== Set problem A ==
In the post about a Whiskeytown show, where did the writer go last night?
== Set problem B ==
Reproduce the post about a Whiskeytown show word for word, starting at "see also Van" and continuing up to and including "the same thing.".

== Page extract ==
Reminds me. I updated the "this week" page. Remind me to remind Jeff
Hart to post another nice long thing about this month's Songwriters
Alliance, only he better do it a week or two in advance, since it
sometimes takes that long to get to everybody. That's why 3.2.3 missed
the Treva/Brad version last month. I hear our own Heather Russell will
be up this time around. Then again, Van Vleck likes her. Talk about yr
mixed blessings.
Last night I went out. Too late. My fingers are asleep as I type this.
But so: Brewery.
this is what I want to say: WAtching Whiskeytown slog their way through
what was, for them, another in a long line of fucked-up half-assed shows
which was still more entertaining than most shows by most bands I've
seen lately, I thought about Pop Muzik. And it occurred to me that one
of the primary weapons of great pop songwriting is the ability to
unselfconsciously repeat word or words about 100 times more in a row
than one's common sense would normally allow.
This is of course Ryan Adams's great strength, or one of them. He
recognizes, whether consciously or not, the music which comes pouring
out of words once some of the meaning has been beat out of them.
see also Van Morrison, of course.
So that explains some part of it in some abstract sense. The thing,
though, which kept a bad night for Whiskeytown still above a good night
for another band was this: they know what drives a song. Last night they
took some song or another (and sleeplessness has taken specifics from
me, dammit), a slow slow one, and they rocked it up, made it swing.
These three chords, that particular chorus remain. The rest is mutable.
I was watching this process, thinking about so many bands I know who
learn songs linearly: first comes the intro, then we perform these chord
changes and sing, then so-and-so solos, then we finish. Somebody writes
this down or memorizes it, and then shows the rest, and it gets
practiced until everybody's playing the same thing.
What Ryan has done, ever since I've known him, is to remember most of
the words, and the chord change, and then over the course of six months
or a year he'll try a half-dozen different arrangements out. Mostly,
he'll try 'em out onstage without really giving the rest of the band
much warning.

== Provided data ==
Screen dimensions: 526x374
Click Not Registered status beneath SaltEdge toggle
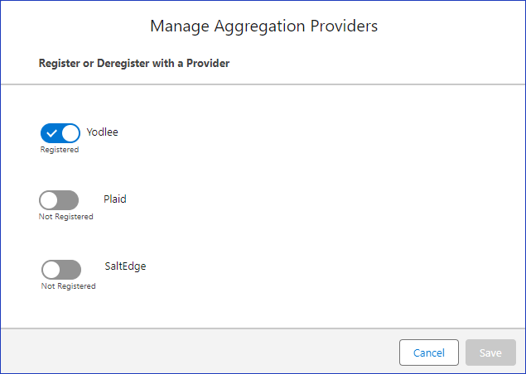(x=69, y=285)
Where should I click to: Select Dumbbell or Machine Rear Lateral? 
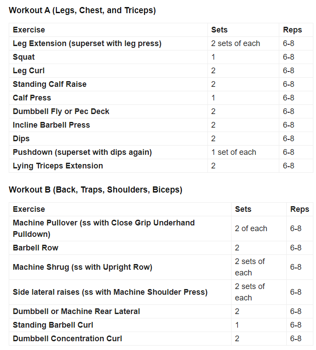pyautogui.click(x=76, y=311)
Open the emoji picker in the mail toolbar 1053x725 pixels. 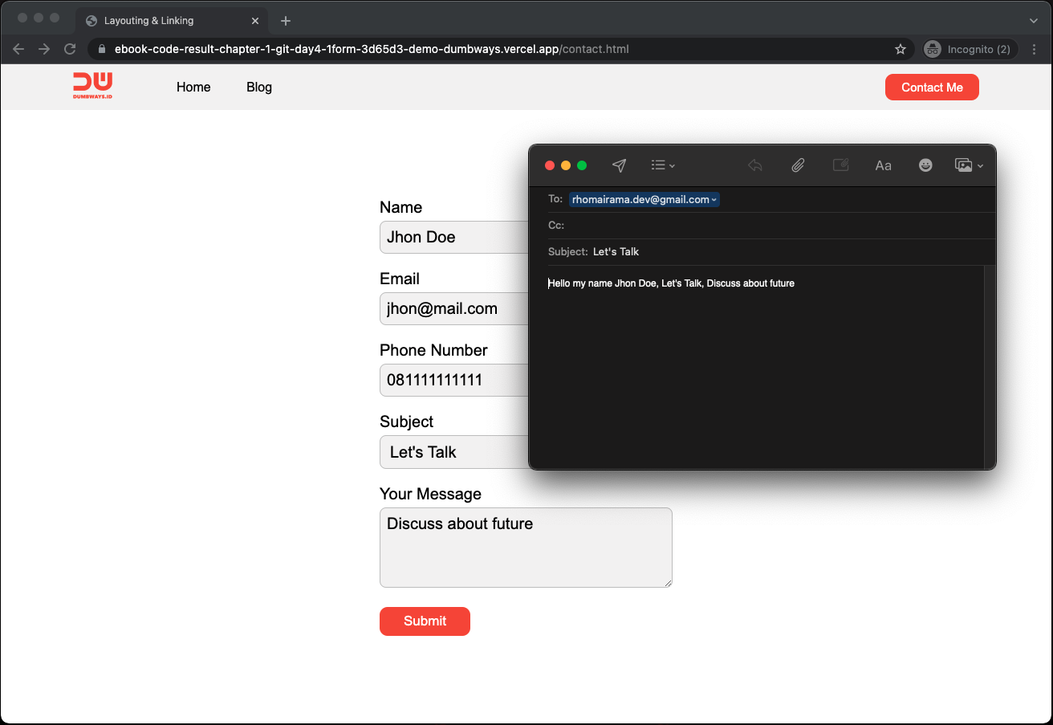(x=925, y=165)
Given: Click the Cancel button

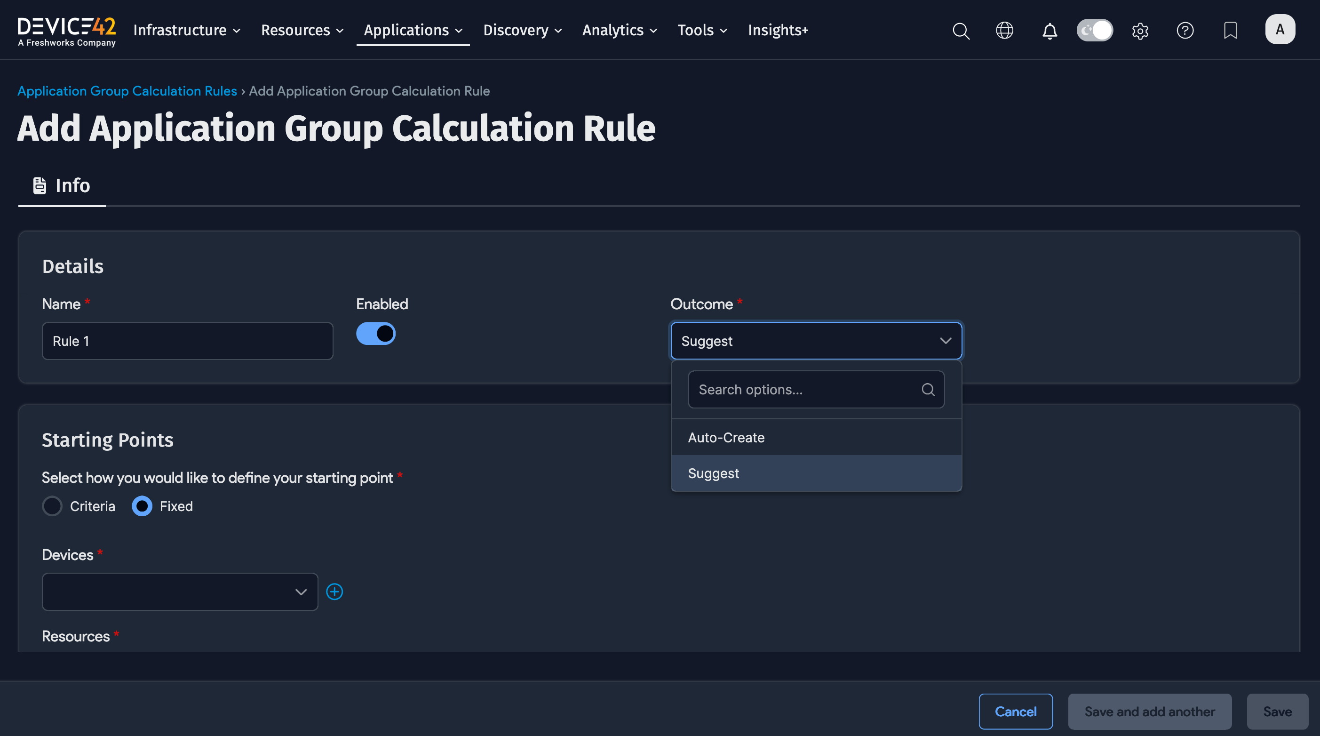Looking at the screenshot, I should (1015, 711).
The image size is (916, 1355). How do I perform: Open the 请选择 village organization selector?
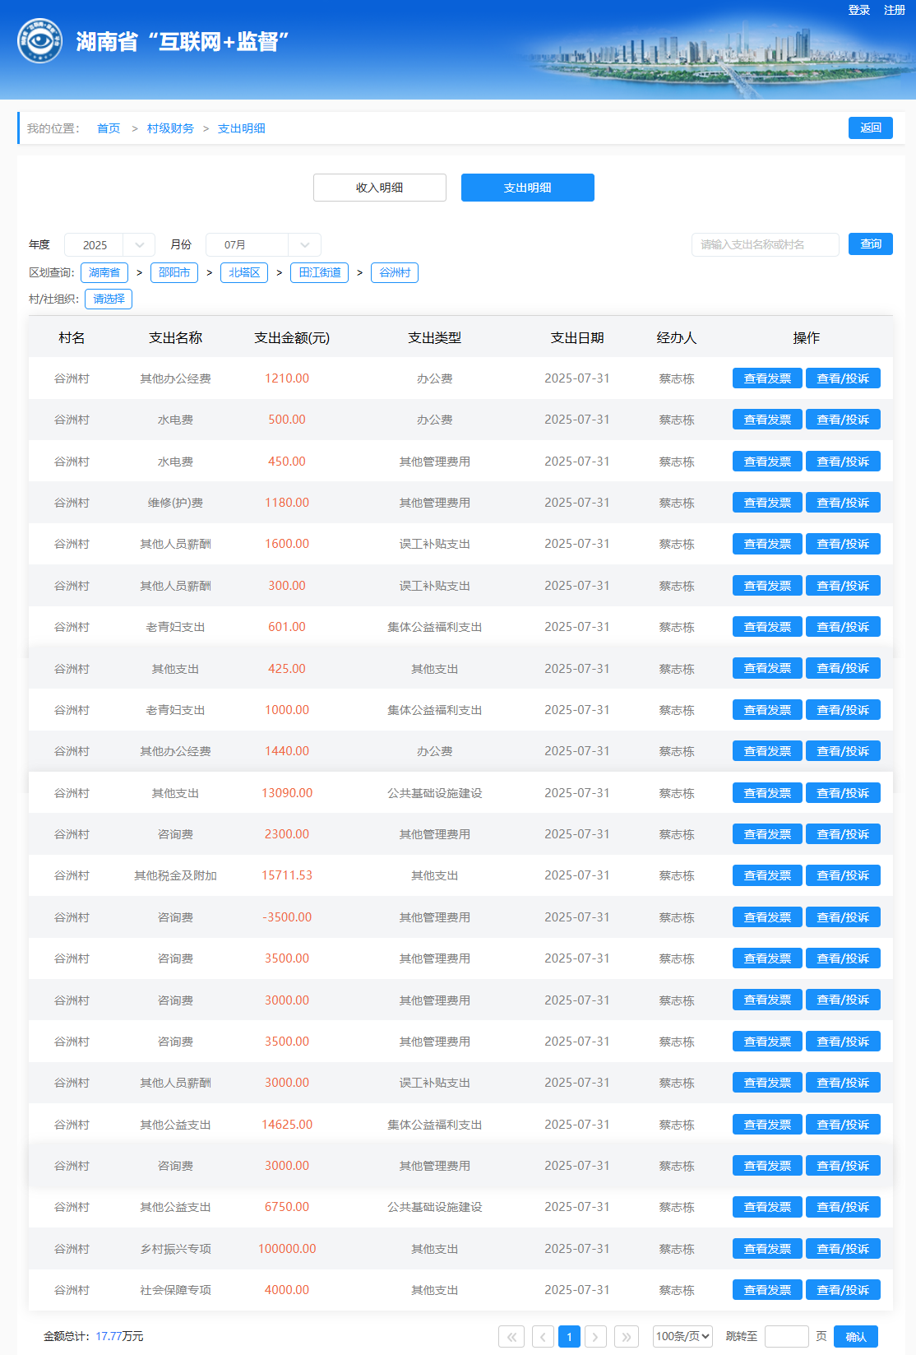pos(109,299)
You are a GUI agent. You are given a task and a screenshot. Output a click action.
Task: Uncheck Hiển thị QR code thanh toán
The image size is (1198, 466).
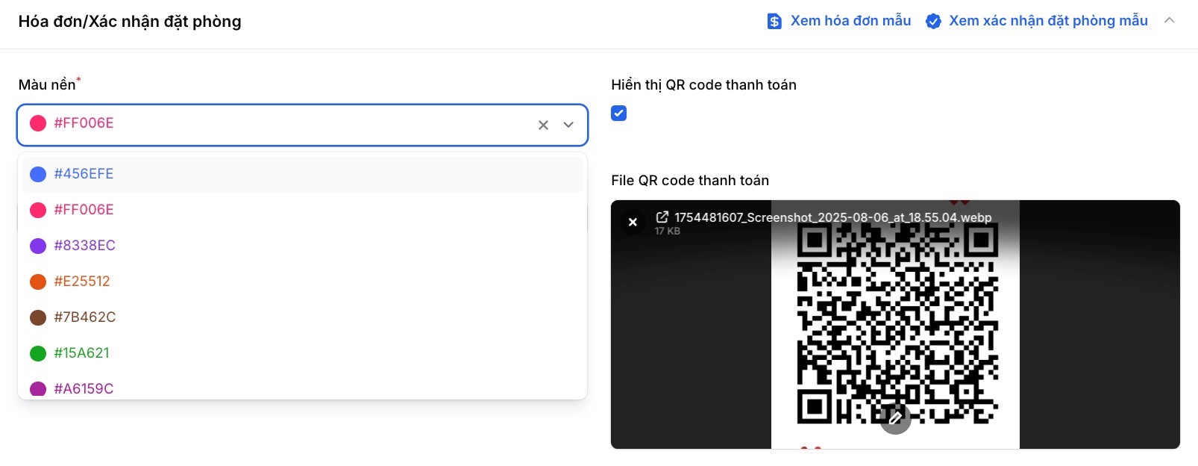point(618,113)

== Result A ==
The Brewery.

== Result B ==
see also Van Morrison, of course.
So that explains some part of it in some abstract sense. The thing,
though, which kept a bad night for Whiskeytown still above a good night
for another band was this: they know what drives a song. Last night they
took some song or another (and sleeplessness has taken specifics from
me, dammit), a slow slow one, and they rocked it up, made it swing.
These three chords, that particular chorus remain. The rest is mutable.
I was watching this process, thinking about so many bands I know who
learn songs linearly: first comes the intro, then we perform these chord
changes and sing, then so-and-so solos, then we finish. Somebody writes
this down or memorizes it, and then shows the rest, and it gets
practiced until everybody's playing the same thing.